Even before the global coronavirus pandemic, Baptists in the South American nation of Venezuela have faced years of economic struggles, lack of resources, political turmoil, and difficulty in travel. And as they’ve done during those other challenges, they’ve continued to minister amid the threat of coronavirus and the difficulties it has sparked.
As of April 16, more than 2.1 million people globally have been infected with the COVID-19 respiratory disease caused by coronavirus, and more than 144,000 have died. In Venezuela, 197 people have tested positive and nine have died. That means just 11 people per each million in the country have tested positive, which is far below the U.S. rate of more than 2,000 per million. And the death rate from coronavirus in Venezuela is about 0.3 per million, while in the U.S. it’s more than 100 per million.
After the discovery of coronavirus in Venezuela on March 13, national authorities quickly enacted a nationwide “social quarantine” that closed most non-food businesses. Many early cases were reportedly connected to recent travel, especially from Spain and neighboring Colombia.
Embattled President Nicolás Maduro also sought international assistance and called on the U.S. to lift its sanctions on the nation so more medical supplies could be acquired — though critics of Maduro claim that’s not necessary for humanitarian supplies.

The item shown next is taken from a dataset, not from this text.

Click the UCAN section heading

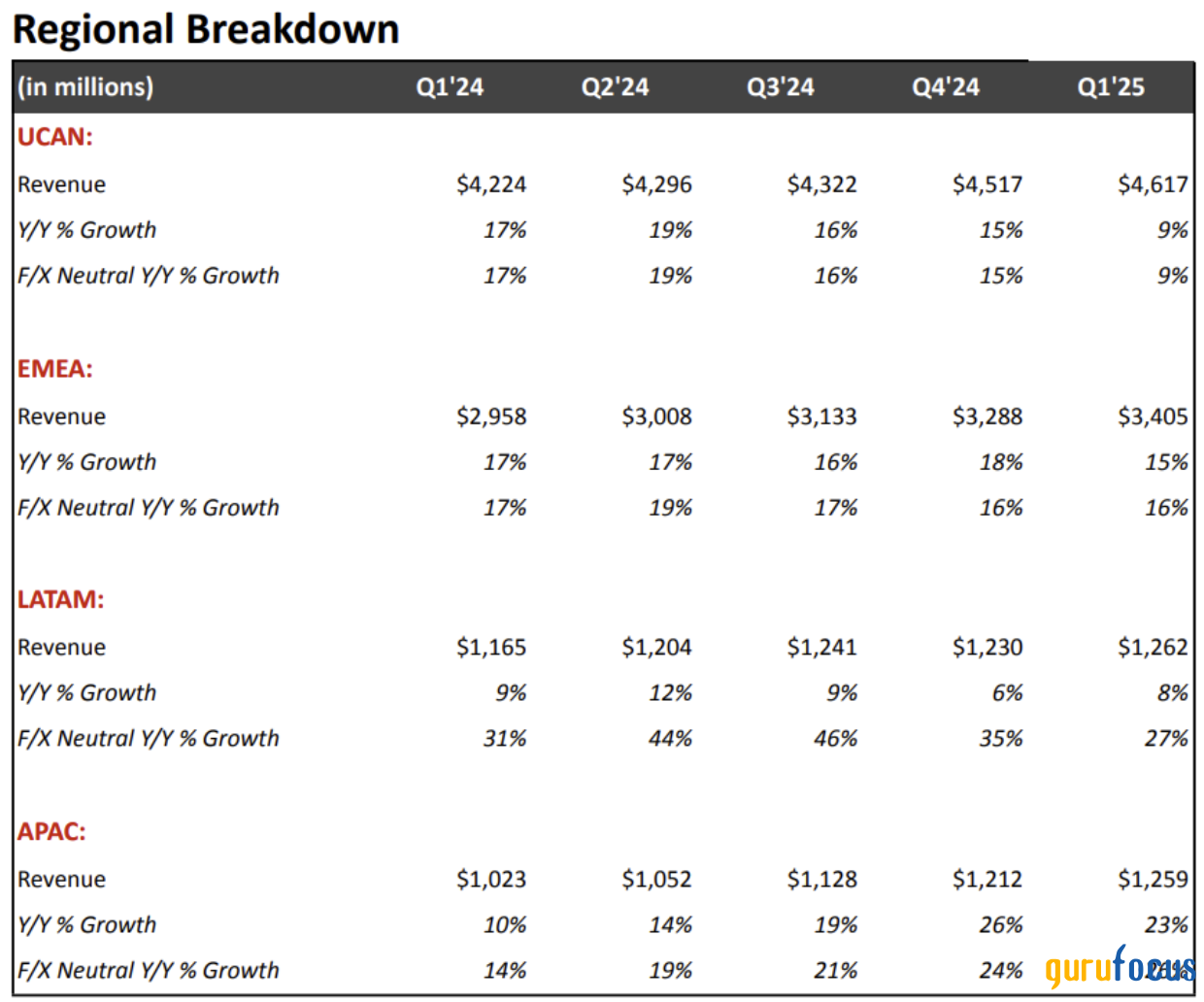tap(55, 137)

The coronavirus hits at a time when Venezuela already struggled with economic and political instability. And its health system already lacked necessary supplies before coronavirus, with only about 80 intensive care beds in the entire country of nearly 29 million people. The country also already lacked stable electricity, as well as sufficient access to soap and water. Last year, the Global Health Security Index ranked Venezuela as the worst health system in the Western Hemisphere when it comes to preparing for an epidemic or pandemic.

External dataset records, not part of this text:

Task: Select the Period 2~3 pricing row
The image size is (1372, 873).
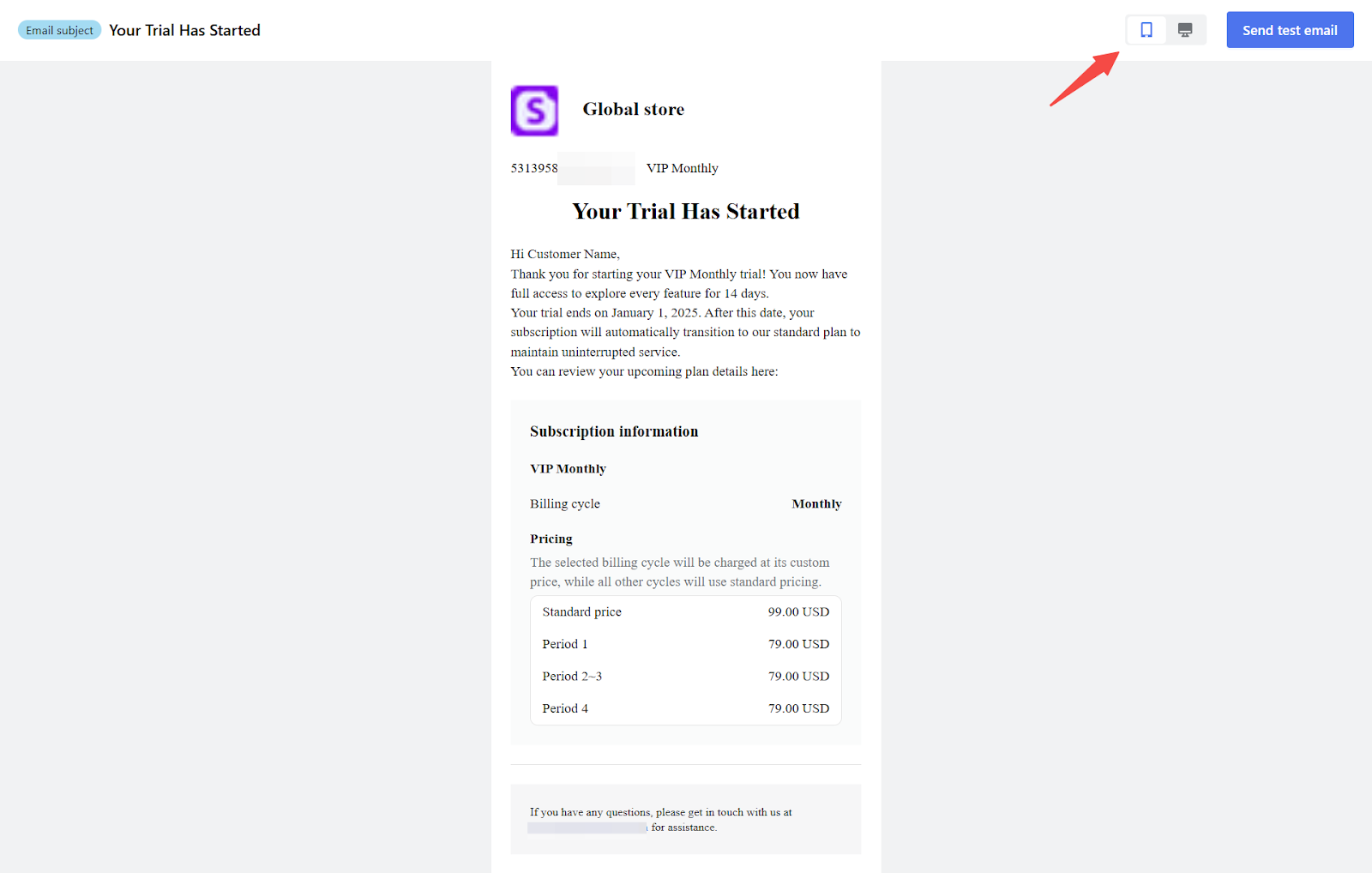Action: click(685, 677)
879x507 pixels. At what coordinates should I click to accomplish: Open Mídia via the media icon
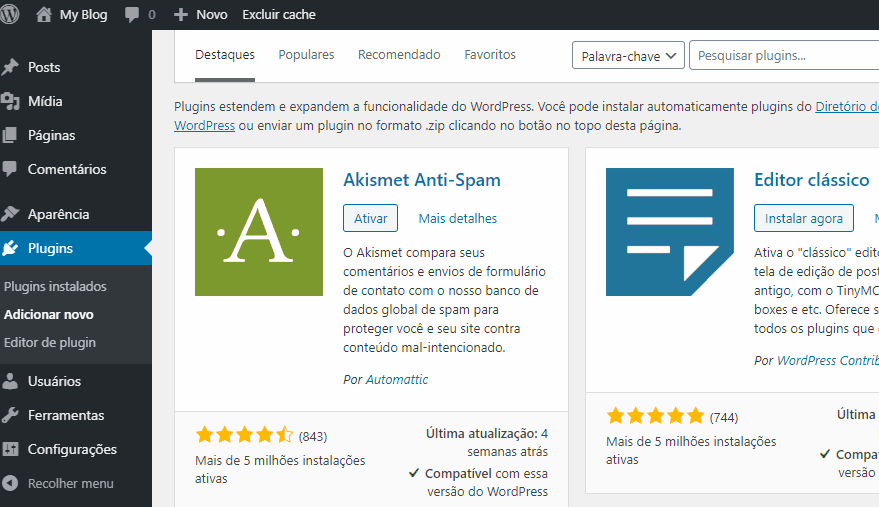tap(10, 102)
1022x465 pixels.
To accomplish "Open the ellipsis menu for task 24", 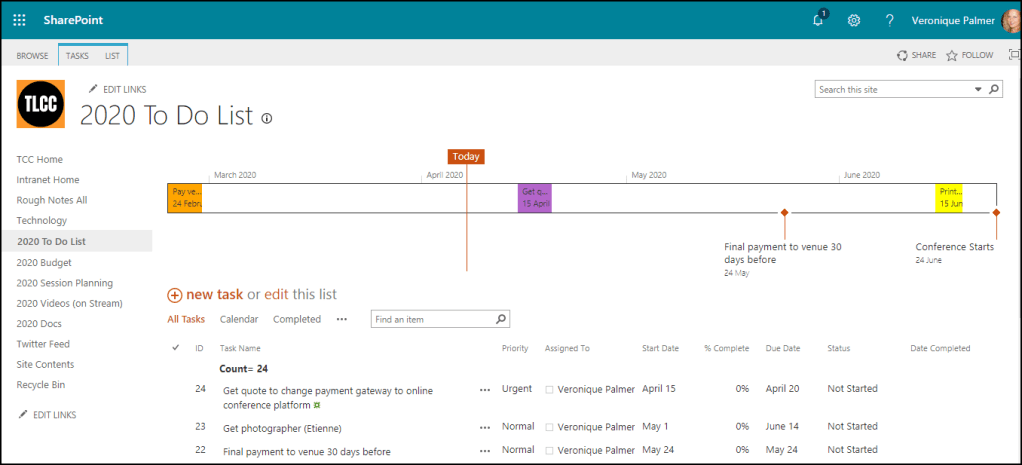I will [x=485, y=390].
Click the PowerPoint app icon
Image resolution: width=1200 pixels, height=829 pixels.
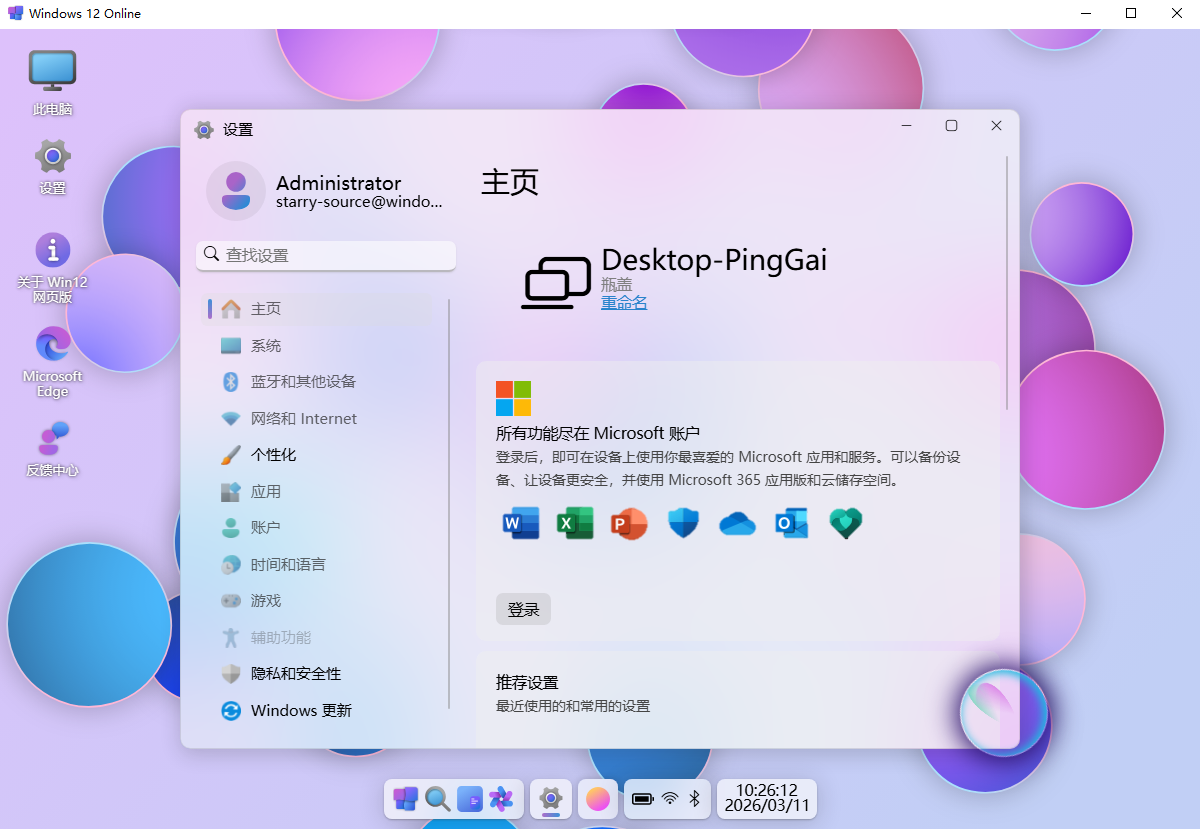click(x=629, y=523)
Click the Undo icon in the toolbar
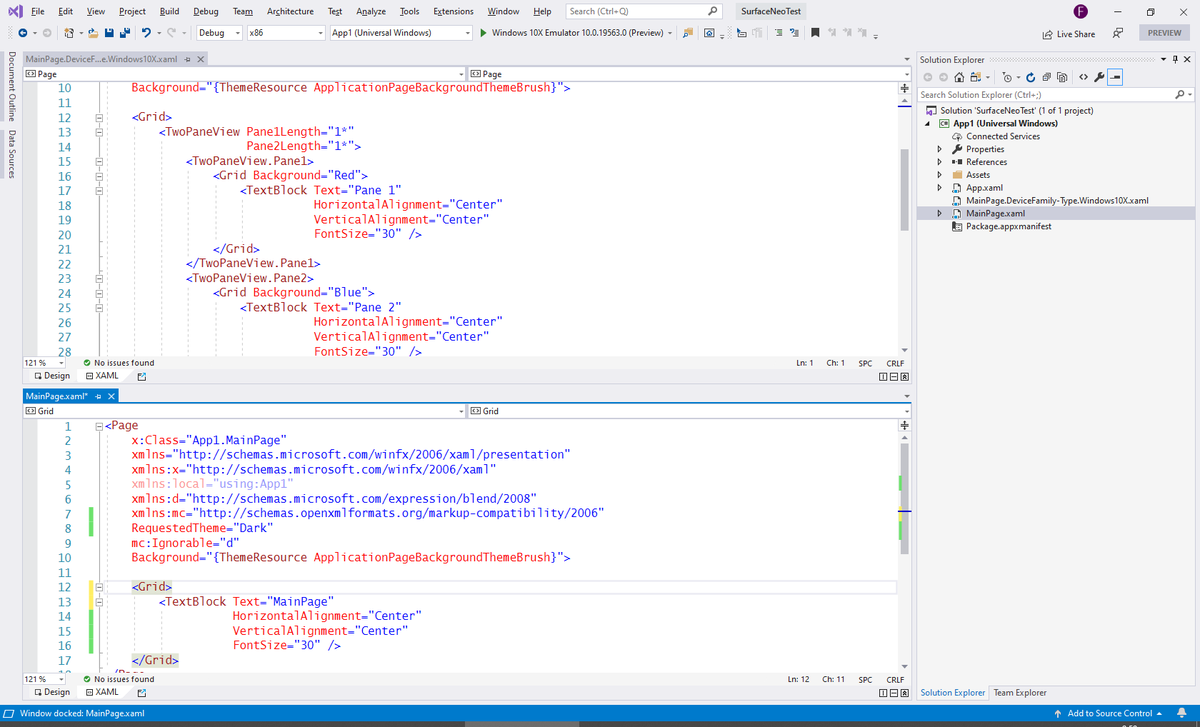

Venezuela’s struggles over the last several years sparked the largest migration in Latin American history as more than 5 million people fled the country. And for those who remained, the shutdown of businesses means millions who were already living day to day need food aid. The collapse of global oil prices — the top export of Venezuela — further adds to the nation’s economic woes from coronavirus.
Political instability since a disputed presidential election in 2018 that gave Maduro a second term resulted in the U.S. and many other nations last year recognizing an alternative politician as “acting president.” Baptist leaders have sometimes been inadvertently caught up in political protests. And since the global coronavirus outbreak started, the U.S. added more pressure with additional sanctions and indicting Maduro for an alleged narco-terrorism conspiracy.
However, as Baptists in the nation have done for years during various struggles, they continue to minister now even as coronavirus brings additional challenges. The Convención Nacional Bautista de Venezuela (Venezuelan Baptist National Convention) had to suspend its annual assembly that was to occur in late March. However, the ministry continues.
Daniel Villasana, communications coordinator for the Convención and editor of its media outlet Luminar Bautista (a partner publication of Word&Way), told Word&Way that this “time of crisis has united the country’s Christian churches and strengthened the faith.”
“We have seen at this time that, despite everything, the church remains strengthened, facing every challenge to continue rendering its service of providing hope in times of crisis,” he explained. “Some churches are carrying out social service tasks in low-income communities, distributing plates of food, medicine, and carrying a message of hope and solidarity.”
These ministry efforts by Baptists continue even as their church buildings are closed by the government’s coronavirus restrictions. The Convención includes 690 affiliated churches, more than 1,200 missions, and more than 69,000 members. Villasana noted the Convención staff are also working from home as they seek “to guide, accompany, and train during this crisis.”
“Although the buildings remain closed due to the social quarantine, we see the effort they make to continue teaching the word of God through the internet, creating distance Bible studies, discipleship, and Sunday Bible school classes through images and audiovisual supports,” he said.
Villasana also noted that the coronavirus restrictions come amid already-existing challenges for churches, including power cuts, fuel shortages, failure of internet services, water supply, and price increases due to currency devaluation. But through it all, he added, they remain focused on ministering to people and praising God.
“Begging the Lord, may our faith never falter, but may we be tested and strengthened as difficulties arise,” Villasana explained. “[God] has helped us, since in the Baptist work there are no reports of COVID-19. And we see God’s provision in everything we do.”